Glaeser nel Trionfo della città sostiene che ”il fallimento di Detroit e di tante altre città industriali – non rispecchia alcuna debolezza delle città nel loro complesso, quanto piuttosto la sterilità delle città che hanno perduto il contatto con gli ingredienti essenziali della reinvenzione urbana.” Gli anni 2000 hanno intrapreso una nuova fase di profondo cambiamento dell’economia e della società che ha richiesto risposte in termini di reinvenzione urbana.
Si è trattato di disegnare nuovi piani strategici e visioni del futuro e soprattutto nuove stagioni di investimenti per migliorare la capacità attrattiva e la “quantità di moto” delle diverse città in competizione tra di loro. Una competizione giocata su contenuti diversi rispetto al passato: non sono più sufficienti le funzioni basic per giocare la partita – tema sul quale molte delle città italiane sono in ritardo – ma c’è un insieme di sfide più complesse sulle quali si misurano qualità della vita, capacità concreta di trasformazione urbana e contenimento del consumo di suolo, risorse pubbliche e risorse private, interesse pubblico e speculazione privata, reputazione e capacità attrattiva, qualità tecnologica del funzionamento del sistema urbano-territoriale e fluidità del processo decisionale.

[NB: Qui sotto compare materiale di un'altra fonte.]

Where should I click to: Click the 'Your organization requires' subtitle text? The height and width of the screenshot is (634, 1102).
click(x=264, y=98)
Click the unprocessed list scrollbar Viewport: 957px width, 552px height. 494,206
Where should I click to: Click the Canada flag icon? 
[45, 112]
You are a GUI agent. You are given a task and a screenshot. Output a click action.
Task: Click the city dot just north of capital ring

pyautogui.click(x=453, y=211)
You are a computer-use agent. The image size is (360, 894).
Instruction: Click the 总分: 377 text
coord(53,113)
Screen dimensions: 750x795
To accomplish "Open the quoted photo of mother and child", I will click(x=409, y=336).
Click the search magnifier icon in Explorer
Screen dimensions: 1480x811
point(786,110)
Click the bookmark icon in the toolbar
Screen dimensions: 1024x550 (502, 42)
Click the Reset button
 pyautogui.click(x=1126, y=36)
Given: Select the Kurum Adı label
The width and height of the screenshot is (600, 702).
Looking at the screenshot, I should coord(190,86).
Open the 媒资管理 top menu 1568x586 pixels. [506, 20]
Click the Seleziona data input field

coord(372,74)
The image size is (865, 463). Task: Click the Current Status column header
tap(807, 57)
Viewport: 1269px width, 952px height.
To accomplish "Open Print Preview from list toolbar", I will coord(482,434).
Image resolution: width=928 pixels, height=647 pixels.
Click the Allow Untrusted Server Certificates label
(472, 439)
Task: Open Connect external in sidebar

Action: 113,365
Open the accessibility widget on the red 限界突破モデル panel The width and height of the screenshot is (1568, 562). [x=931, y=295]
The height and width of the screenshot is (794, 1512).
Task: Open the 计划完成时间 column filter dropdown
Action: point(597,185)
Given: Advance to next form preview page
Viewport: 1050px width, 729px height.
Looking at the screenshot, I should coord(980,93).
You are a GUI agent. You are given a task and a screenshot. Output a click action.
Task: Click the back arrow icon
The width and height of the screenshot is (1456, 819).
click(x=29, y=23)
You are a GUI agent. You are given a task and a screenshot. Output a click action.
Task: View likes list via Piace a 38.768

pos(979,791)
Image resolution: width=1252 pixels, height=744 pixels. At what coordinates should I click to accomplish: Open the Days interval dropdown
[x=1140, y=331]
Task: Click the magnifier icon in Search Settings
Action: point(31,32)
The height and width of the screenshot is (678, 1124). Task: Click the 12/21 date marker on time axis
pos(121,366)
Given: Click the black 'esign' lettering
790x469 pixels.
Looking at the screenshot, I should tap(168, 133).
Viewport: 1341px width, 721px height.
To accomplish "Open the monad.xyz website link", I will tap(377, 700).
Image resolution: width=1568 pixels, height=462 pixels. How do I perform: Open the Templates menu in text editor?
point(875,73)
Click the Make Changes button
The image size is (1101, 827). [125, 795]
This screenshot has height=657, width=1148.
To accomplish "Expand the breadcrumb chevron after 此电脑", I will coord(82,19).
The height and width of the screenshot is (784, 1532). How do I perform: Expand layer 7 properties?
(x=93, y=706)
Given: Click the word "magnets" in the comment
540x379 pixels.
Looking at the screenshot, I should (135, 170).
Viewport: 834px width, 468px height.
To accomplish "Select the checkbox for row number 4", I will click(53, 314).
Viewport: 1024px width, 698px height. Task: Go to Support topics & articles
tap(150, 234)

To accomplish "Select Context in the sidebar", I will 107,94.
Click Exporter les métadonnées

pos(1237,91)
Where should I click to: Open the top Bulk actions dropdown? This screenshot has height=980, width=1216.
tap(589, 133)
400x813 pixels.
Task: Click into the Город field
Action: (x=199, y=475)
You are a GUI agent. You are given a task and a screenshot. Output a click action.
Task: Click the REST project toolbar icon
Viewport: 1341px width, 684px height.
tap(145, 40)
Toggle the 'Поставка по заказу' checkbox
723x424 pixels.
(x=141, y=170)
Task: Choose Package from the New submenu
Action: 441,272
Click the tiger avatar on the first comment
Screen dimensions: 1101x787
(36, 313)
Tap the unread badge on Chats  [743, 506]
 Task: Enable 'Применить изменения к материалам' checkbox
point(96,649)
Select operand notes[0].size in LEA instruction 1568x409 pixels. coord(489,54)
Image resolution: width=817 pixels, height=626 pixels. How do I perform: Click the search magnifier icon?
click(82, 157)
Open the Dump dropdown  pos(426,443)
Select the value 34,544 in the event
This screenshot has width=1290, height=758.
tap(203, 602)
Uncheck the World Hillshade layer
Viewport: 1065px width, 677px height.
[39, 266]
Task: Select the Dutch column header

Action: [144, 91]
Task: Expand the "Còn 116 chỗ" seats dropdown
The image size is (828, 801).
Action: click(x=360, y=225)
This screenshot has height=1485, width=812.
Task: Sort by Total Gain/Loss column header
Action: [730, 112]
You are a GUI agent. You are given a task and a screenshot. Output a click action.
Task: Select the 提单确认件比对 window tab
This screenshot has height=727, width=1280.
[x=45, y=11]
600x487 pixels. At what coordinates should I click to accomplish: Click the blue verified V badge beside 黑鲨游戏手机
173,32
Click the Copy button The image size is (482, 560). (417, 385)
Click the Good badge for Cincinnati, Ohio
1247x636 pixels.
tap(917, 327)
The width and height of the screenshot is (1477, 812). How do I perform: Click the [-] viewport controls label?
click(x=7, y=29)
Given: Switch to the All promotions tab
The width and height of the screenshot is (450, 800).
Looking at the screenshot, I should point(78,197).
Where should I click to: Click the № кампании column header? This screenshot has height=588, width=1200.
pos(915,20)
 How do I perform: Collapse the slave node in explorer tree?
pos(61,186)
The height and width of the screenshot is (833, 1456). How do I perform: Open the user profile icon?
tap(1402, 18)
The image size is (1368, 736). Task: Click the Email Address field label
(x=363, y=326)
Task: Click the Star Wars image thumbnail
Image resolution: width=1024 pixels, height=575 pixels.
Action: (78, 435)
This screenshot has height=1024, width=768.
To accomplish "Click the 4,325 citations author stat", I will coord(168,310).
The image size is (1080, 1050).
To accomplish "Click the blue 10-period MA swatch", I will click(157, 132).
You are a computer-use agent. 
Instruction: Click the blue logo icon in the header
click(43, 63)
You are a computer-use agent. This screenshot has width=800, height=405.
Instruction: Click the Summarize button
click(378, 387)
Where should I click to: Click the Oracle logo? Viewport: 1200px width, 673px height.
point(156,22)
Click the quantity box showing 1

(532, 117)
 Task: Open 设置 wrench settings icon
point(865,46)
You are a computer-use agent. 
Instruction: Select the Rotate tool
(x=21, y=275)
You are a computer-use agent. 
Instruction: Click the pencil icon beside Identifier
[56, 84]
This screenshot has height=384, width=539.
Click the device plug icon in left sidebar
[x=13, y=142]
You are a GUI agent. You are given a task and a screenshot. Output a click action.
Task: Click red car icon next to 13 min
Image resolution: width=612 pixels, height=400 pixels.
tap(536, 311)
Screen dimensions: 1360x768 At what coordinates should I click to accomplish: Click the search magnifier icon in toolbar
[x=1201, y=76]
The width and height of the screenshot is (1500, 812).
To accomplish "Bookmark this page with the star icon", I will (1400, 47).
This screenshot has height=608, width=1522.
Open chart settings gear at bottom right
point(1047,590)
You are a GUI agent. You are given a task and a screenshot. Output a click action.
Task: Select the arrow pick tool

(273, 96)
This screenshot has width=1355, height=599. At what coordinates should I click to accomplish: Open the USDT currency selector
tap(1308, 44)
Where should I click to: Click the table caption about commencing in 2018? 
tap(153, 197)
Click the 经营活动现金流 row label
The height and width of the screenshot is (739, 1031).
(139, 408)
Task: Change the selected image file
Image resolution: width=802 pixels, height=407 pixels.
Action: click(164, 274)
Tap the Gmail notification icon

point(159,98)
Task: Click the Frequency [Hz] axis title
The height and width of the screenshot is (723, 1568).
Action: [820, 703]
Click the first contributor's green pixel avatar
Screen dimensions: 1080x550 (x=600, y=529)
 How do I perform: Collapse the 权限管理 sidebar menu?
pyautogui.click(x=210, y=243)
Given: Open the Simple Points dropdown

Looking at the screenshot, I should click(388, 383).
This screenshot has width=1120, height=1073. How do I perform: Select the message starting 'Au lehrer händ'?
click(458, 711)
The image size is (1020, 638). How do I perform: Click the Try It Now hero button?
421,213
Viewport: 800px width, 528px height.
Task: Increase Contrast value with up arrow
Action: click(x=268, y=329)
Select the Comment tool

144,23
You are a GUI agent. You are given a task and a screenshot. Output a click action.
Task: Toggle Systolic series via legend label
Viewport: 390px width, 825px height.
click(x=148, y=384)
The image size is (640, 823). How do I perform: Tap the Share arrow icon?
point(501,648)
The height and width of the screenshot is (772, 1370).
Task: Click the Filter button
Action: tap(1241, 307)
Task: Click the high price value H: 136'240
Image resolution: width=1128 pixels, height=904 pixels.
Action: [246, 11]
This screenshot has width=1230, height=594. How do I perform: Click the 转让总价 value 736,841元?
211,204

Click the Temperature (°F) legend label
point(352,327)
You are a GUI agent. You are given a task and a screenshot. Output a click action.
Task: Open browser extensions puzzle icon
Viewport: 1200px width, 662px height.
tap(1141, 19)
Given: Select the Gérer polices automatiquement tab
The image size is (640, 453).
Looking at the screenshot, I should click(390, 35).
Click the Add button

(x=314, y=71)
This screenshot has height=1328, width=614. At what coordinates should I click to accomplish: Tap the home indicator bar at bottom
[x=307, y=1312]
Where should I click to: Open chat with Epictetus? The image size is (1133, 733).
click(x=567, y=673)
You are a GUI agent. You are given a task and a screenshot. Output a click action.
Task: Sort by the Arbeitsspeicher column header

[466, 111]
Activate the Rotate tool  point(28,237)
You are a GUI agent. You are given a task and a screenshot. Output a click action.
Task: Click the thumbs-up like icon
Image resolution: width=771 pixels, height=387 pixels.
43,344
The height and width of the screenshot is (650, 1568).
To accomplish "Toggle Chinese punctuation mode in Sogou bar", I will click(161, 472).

La chiave di tutto questo è stato l’avvio di una nuova fase di investimento e trasformazione della città che ha caratterizzato il XXI secolo e di cui in Europa e nel mondo c’è ampia contezza. Una fase che nelle città italiane è sembrata mancare, in buona parte per mancanza di risorse, ma in buona parte anche per una “ideologia del freno e del non fare”; almeno alla luce di questi dati pre-pandemici e in attesa di valutare gli effetti dell’eccezionale quantità di risorse in corso di investimento dal 2021 al 2026 nel nostro Paese.